Of course, varchar(max) can be useful for storing LOB data in SQL Server. Unless somebody decides to misuse it for some reason.
I know some people are keen to use it for XML data, but we do have XML datatypes in SQL Server for just that reason. Just for this reason alone the bit data type wins here.
Unicode character strings
Unicode characters can have a lot of uses. However, people have issues when calculating the amount of space that they use.
For this sole reason alone, bit wins here.
Data and time data types
Data and time data types can be useful. Even more so with the newer data types.
Due to the fact that I have had to cast and convert issues in Europe in the past, bit wins here.
XML data types
XML data types were first introduced in SQL Server 2005. In fact, they were a big part of the SQL Server 2005 exams. In addition, you can use special XML indexes with them, which I discussed in an old post here.
However, they do have a slight popularity issue these days. Even ore so with the advances made with other semi-structured offerings.
With this in mind, bit wins here.
First introduced with SQL Server 2000 and I’ve yet to find a legitimate use for the sql_variant data type in any SQL Server database I have worked on. It’s has appeared in a small number of databases that I have supported. However, that’s about it.
Since that’s all I can say about it, suffice to say that bit wins here.
Lack of breadth
Various other SQL Server data types are only supported in Azure SQL Database and various versions of SQL Server. For example, hierarchyid and spatial data types.
Whereas the bit data type is also supported in other services as well. For instance, Azure Synapse Analytics. Making it easier to move data between them.
In reality, bit is a lot easier to declare then hierarchyid as well. With this in mind, bit wins here as well.
So, as you can see in this slightly biased post the bit data type wins here. Of course, in reality most have the data types here have their place in SQL Server apart from sql_variant.
Joking aside, I’ve just never had a legitimate use for sql_variant. If you have done feel free to share with a comment what you have used it for.
As always, if you have any queries or comments about this post feel free to reach out to me.
I laughed so hard. Nicely done.
Now I feel bad that everyone is bashing sql_variant
People are bound to have different opinions but the data types. I’ve just never had a valid use for it myself.
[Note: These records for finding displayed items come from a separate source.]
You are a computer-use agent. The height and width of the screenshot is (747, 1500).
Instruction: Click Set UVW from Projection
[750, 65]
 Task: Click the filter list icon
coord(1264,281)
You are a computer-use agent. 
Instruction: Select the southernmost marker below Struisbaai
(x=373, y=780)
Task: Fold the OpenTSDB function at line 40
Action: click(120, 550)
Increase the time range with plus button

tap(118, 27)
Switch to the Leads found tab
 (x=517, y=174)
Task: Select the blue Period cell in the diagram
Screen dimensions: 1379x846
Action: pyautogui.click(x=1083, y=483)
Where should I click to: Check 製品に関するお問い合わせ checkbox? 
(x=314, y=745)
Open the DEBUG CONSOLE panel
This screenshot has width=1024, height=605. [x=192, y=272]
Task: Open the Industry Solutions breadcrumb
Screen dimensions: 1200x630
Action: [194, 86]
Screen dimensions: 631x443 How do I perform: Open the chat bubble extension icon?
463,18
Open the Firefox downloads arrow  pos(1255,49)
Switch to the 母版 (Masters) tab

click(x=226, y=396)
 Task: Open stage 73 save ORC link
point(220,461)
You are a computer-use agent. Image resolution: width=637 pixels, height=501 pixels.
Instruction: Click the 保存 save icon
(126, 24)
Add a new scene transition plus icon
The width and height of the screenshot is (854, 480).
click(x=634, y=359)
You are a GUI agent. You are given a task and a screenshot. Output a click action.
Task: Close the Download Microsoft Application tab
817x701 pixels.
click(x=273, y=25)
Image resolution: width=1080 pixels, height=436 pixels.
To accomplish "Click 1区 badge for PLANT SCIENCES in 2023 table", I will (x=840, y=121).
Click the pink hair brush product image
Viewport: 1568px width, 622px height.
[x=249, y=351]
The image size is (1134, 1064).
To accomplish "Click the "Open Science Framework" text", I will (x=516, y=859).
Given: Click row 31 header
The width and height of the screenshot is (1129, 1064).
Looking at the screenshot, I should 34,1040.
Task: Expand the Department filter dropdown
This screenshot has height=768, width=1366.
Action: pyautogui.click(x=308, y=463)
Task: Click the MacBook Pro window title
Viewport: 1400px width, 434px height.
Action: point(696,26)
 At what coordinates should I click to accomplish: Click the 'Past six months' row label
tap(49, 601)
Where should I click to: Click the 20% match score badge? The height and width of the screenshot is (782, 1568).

[…] Kevin Chant is a fan of the bit type: […]
Nicely done. Good chuckle.
In all seriousness, sql_variant is useful when you’re writing utilities that hold data that can be of different data types.
[…] Bit versus other data types by Kevin Chant – “So, as you can see in this slightly biased post the bit data type wins here.” (I laughed pretty hard throughout this one because it was not what I was expecting.) […]
I once used bit in a fact table in a data warehouse analytics context. So imagine a table where your have one row per granular item and different measures indicating if it had a status such and such. In that context these columns can only have 0 and 1 so it seemed a good fit for bit. However I ended up converting to tinyint before I loaded the data into analysis service because well you can’t do any arithmetic on bit such as summing it’s more like true or false what is meant I guess.
One drawback for bit type: if you set up an ODBC connection in MS Access to your table, the bit translates to a non-nullable yes/no field. If you have nulls, any users trying to edit a row in Access with a bit field will run into errors.
(Of course the root of the issue is having to support users editing data in Access, but changing hearts and minds is another battle and maybe a topic for a future T-SQL Tuesday!)
“It does make me wonder if there should be some sort of warning when people use varchar(1). For example, asking if they want to reconsider using it.”
THANK YOU. I’ve seen this regularly, both in our home-grown code and databases provided by vendors. Why???